▶ [DOCUMENT EXCERPT]:

.....

Kathy Sawyer's book, The Rock from Mars, summarizes David McKay's plan for studying the Apollo 11 samples. She stated:
Because McKay knew that most of the others would be working on the rocks, he'd decided to focus on the finer material that made up the lunar regolith. He saw the promise of a pioneering field expedition. Moon dust was the last stage in the pulverizing of lunar rocks, a tossed salad of all kinds of moon stuff, remixed by impacts. The dust had memories he wanted to unlock, molecule by molecule, a record of events that would lead him far back into the history of the cosmos. If he followed it far enough, he might enjoy a thrill akin to Armstrong's, of being the first to plant his flag on a patch of frontier knowledge. (Sawyer, 2006, pp 34–35)
David published hundreds of scientific papers and abstracts on his findings about the lunar regolith. His studies of lunar soils resulted in several major findings. Among those were (i) sources of vapor deposition on lunar soil grains; (ii) formation of nanophase iron crystallites on lunar soil grains; (iii) processes occurring on the lunar surface that contribute to grain size distributions; (iv) space weathering and chemically activated nature of in situ lunar dust; and (v) the glassy agglutinates within the soils, produced by the micrometeoroid environment, that contain a record of the energetic and violent processes operating on the lunar surface.

.....

▶ [DATASET SECTION]:
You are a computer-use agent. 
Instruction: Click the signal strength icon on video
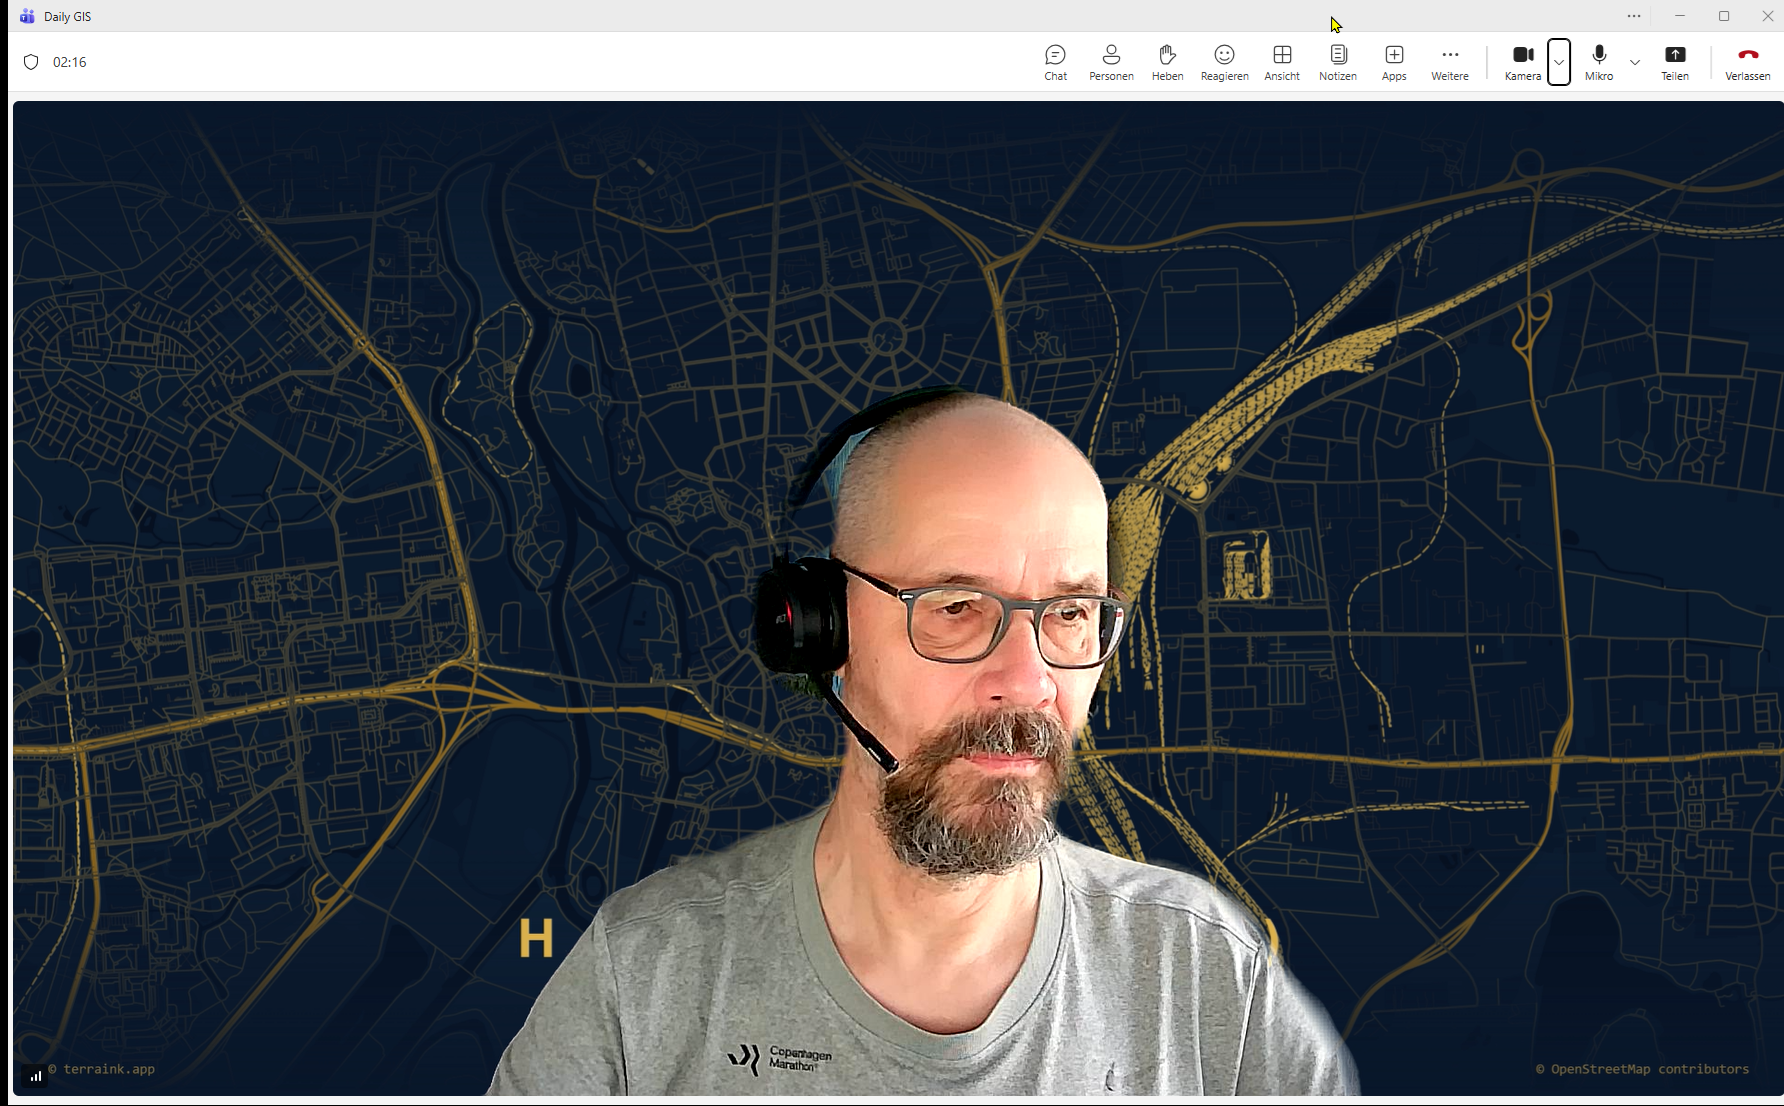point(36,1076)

.....

▶ [DIRECTION A]:
Reproduce word for word the stretch of the passage on McKay's lunar soil research from "Kathy Sawyer's book, The" through "2006, pp 34–35)".
▶ [DIRECTION B]:
In the passage on McKay's lunar soil research, what did McKay decide to focus on, knowing most others would be working on the rocks?

▶ [SOLUTION A]:
Kathy Sawyer's book, The Rock from Mars, summarizes David McKay's plan for studying the Apollo 11 samples. She stated:
Because McKay knew that most of the others would be working on the rocks, he'd decided to focus on the finer material that made up the lunar regolith. He saw the promise of a pioneering field expedition. Moon dust was the last stage in the pulverizing of lunar rocks, a tossed salad of all kinds of moon stuff, remixed by impacts. The dust had memories he wanted to unlock, molecule by molecule, a record of events that would lead him far back into the history of the cosmos. If he followed it far enough, he might enjoy a thrill akin to Armstrong's, of being the first to plant his flag on a patch of frontier knowledge. (Sawyer, 2006, pp 34–35)

▶ [SOLUTION B]:
The finer material that made up the lunar regolith.